#### Source data ####

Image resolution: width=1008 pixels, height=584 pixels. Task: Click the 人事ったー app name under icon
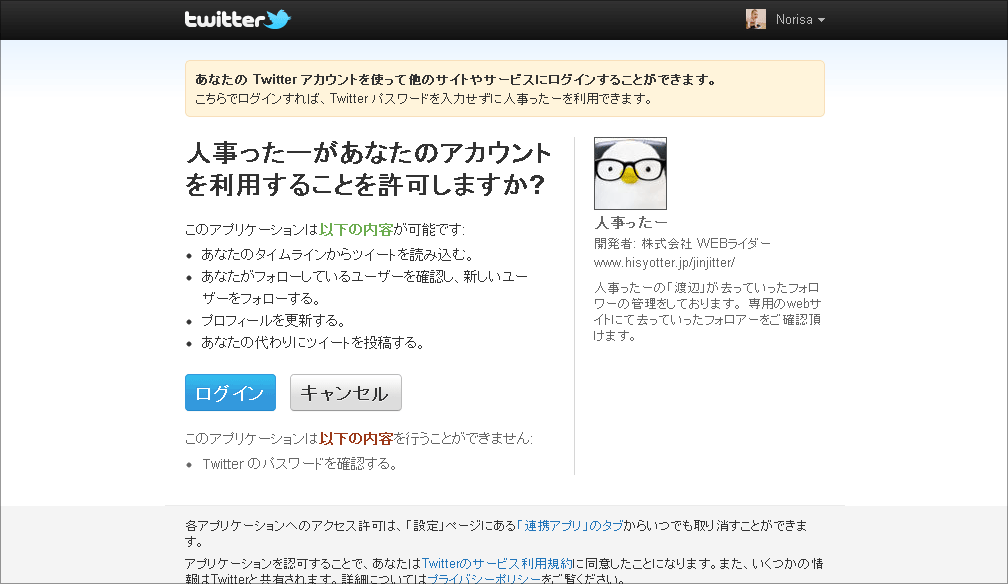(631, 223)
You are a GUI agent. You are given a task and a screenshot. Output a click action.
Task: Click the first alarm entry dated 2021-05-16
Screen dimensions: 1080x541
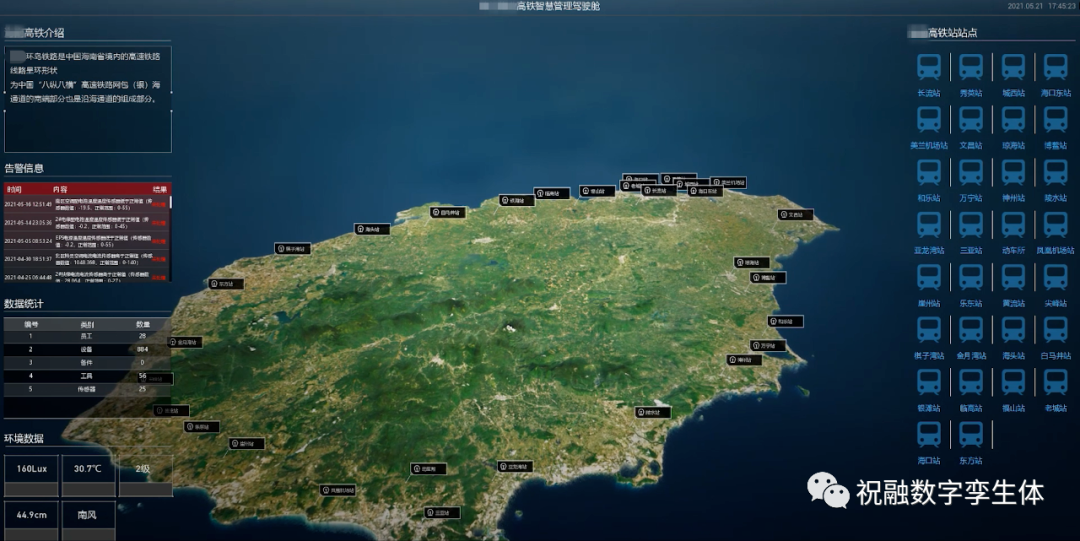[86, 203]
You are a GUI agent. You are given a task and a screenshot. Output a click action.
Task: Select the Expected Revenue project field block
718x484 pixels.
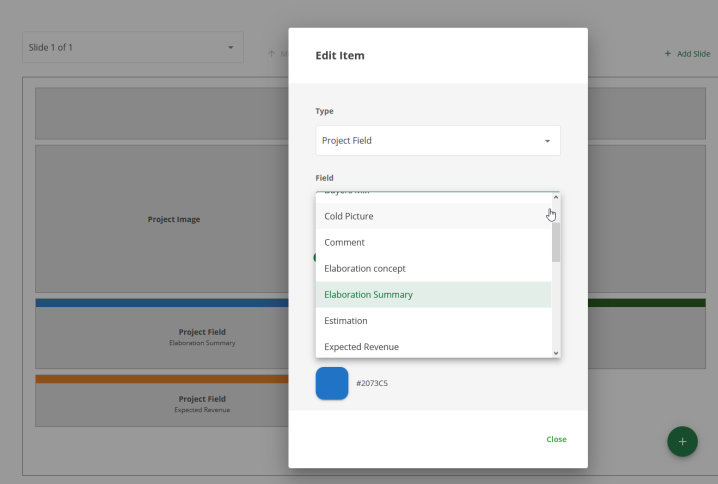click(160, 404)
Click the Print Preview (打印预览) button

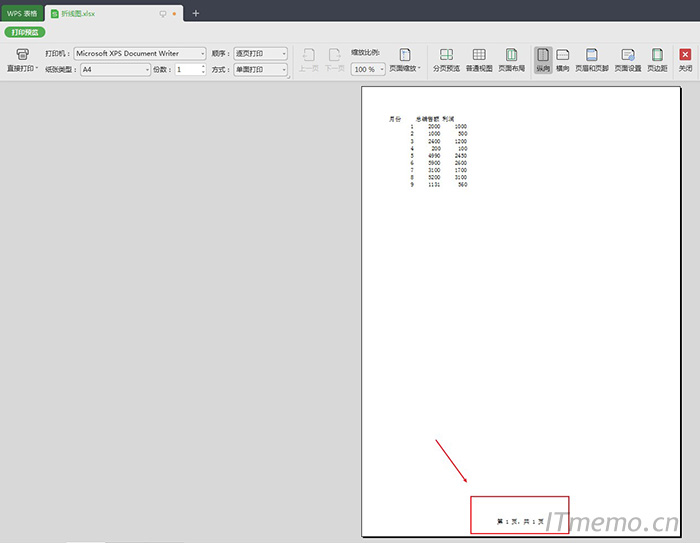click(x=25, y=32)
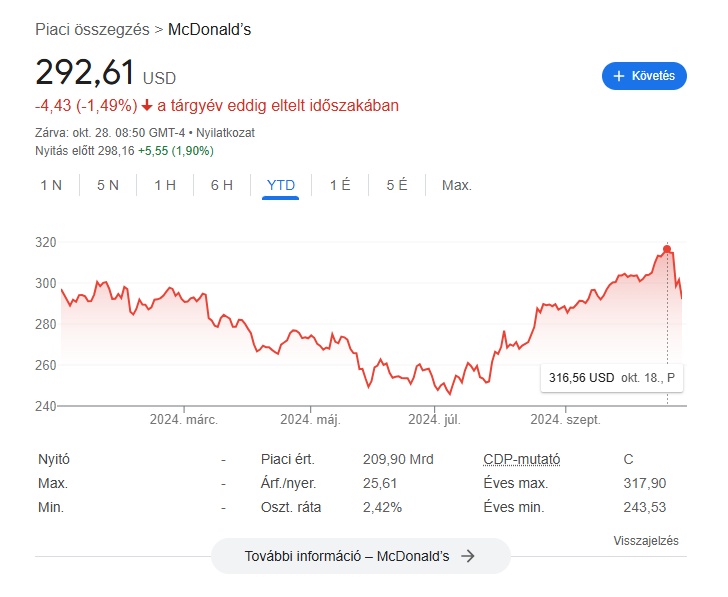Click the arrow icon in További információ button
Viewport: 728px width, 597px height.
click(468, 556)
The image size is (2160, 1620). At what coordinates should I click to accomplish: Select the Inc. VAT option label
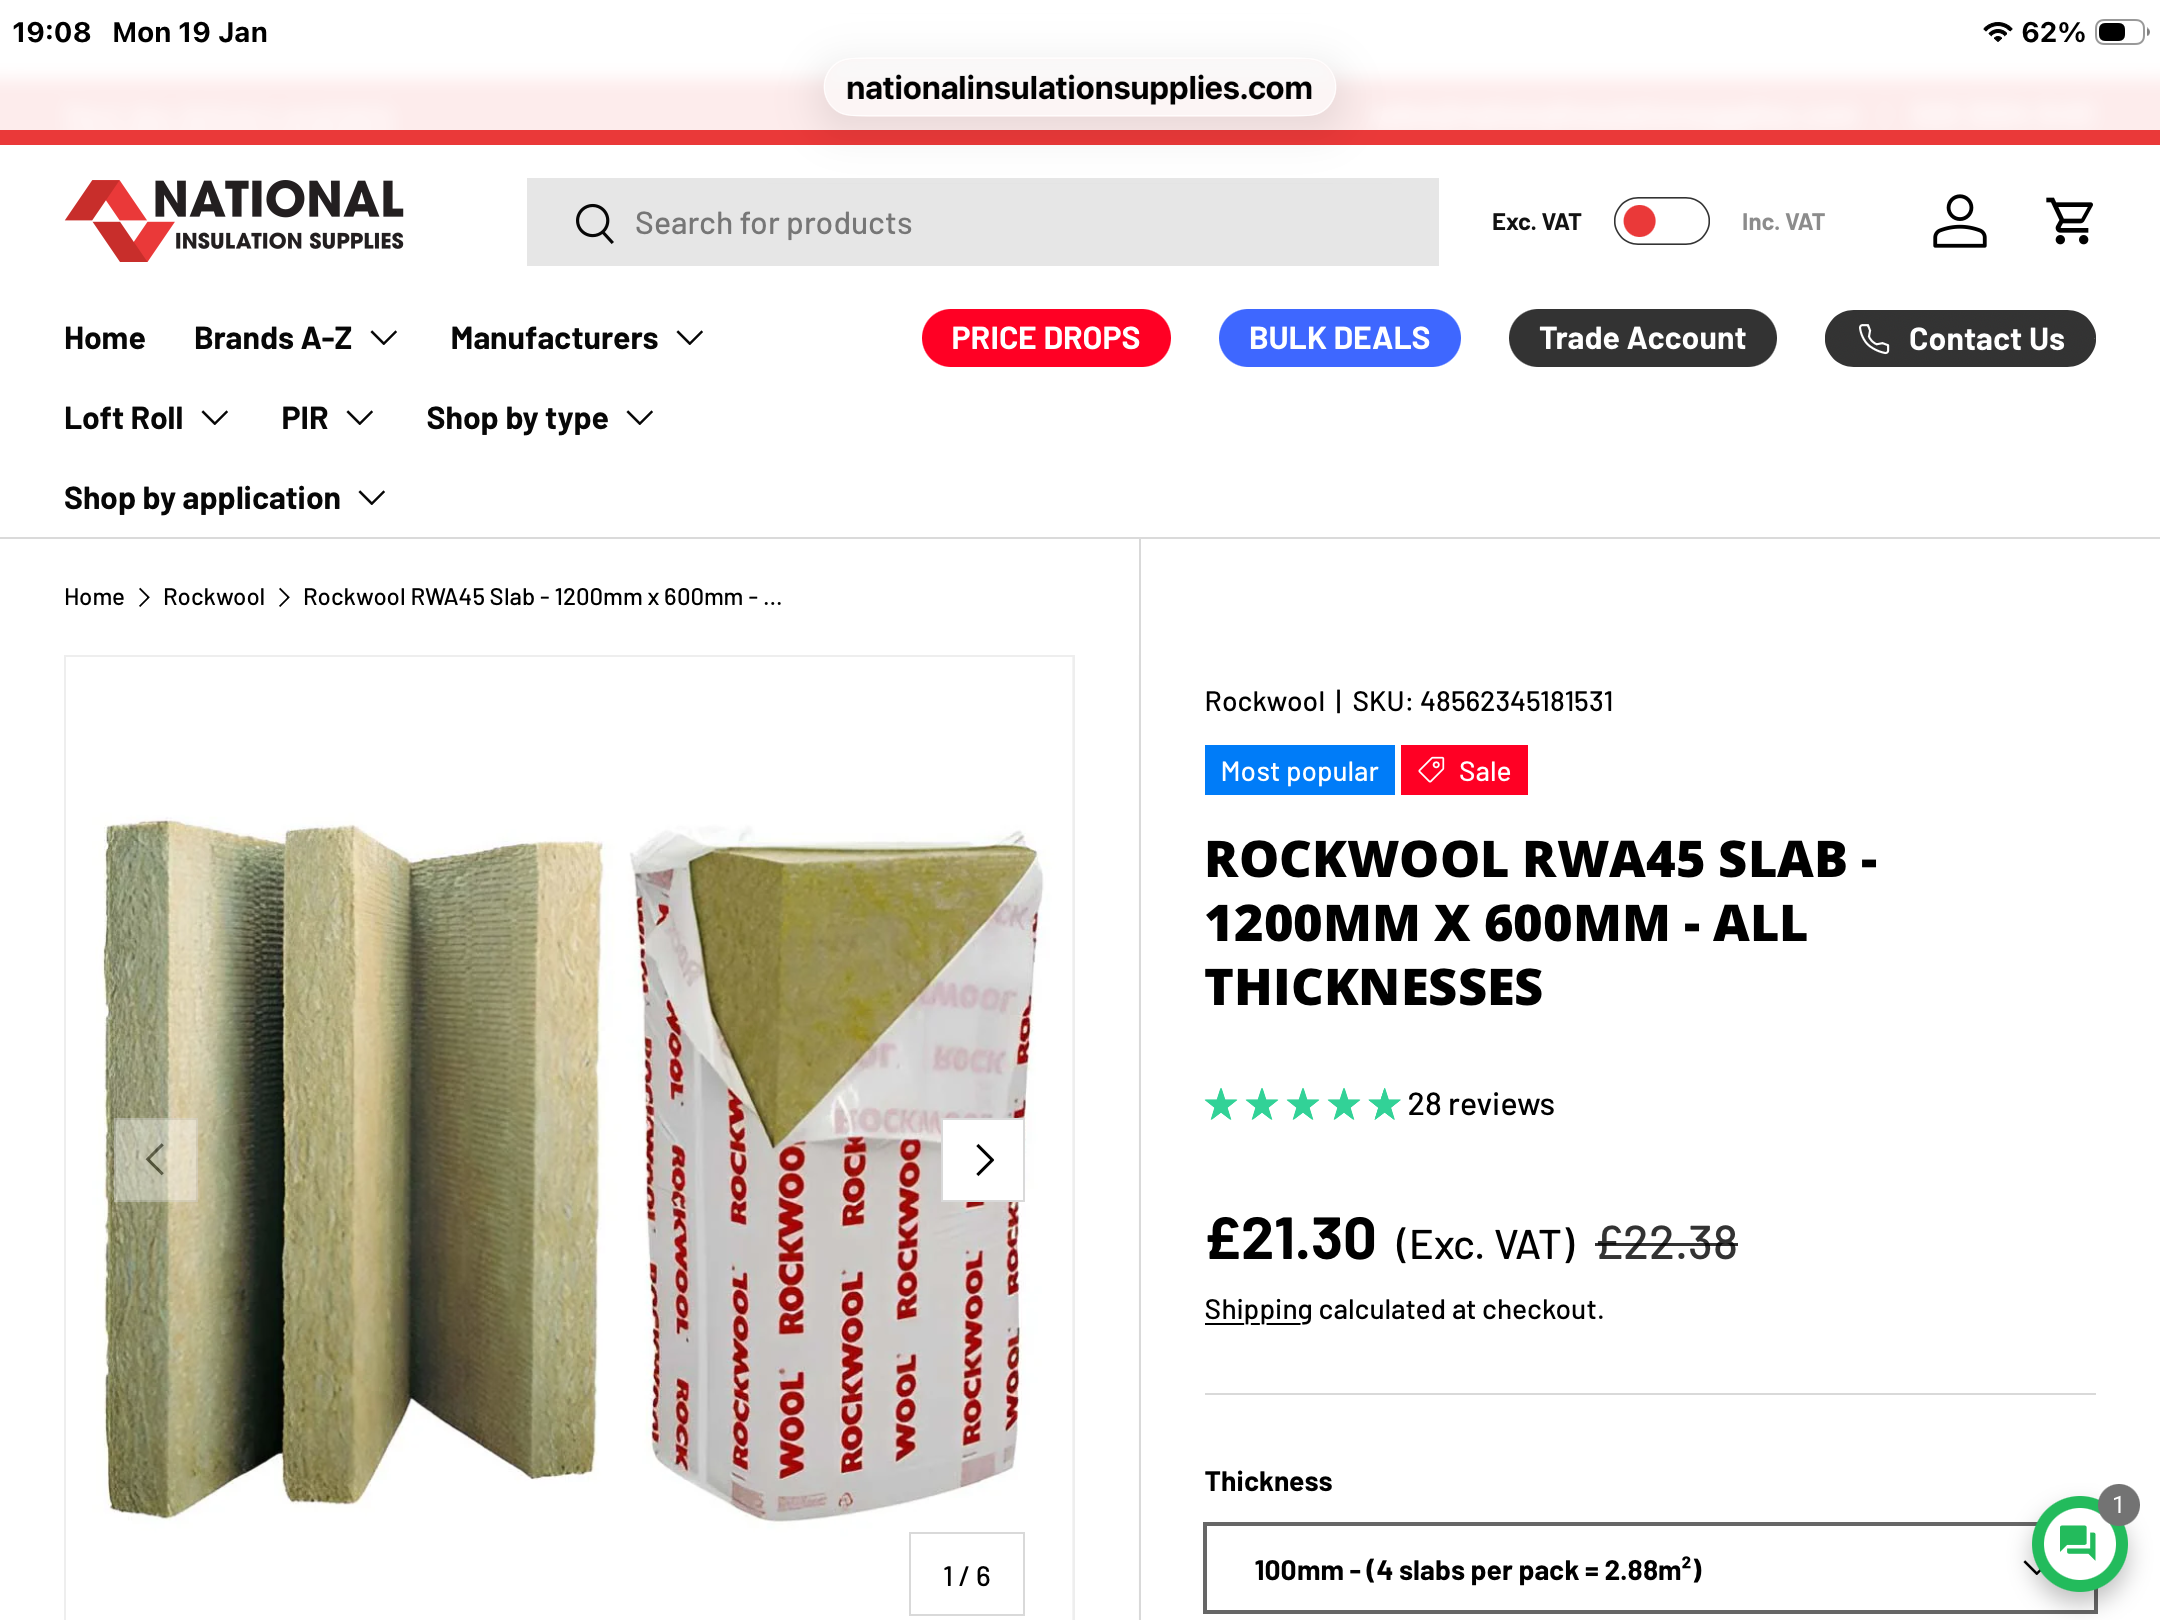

####

__Exercise__
Count the lines in the material above that contain the string "pixels", matching case exactly, and give only the number.

__Finished task__
2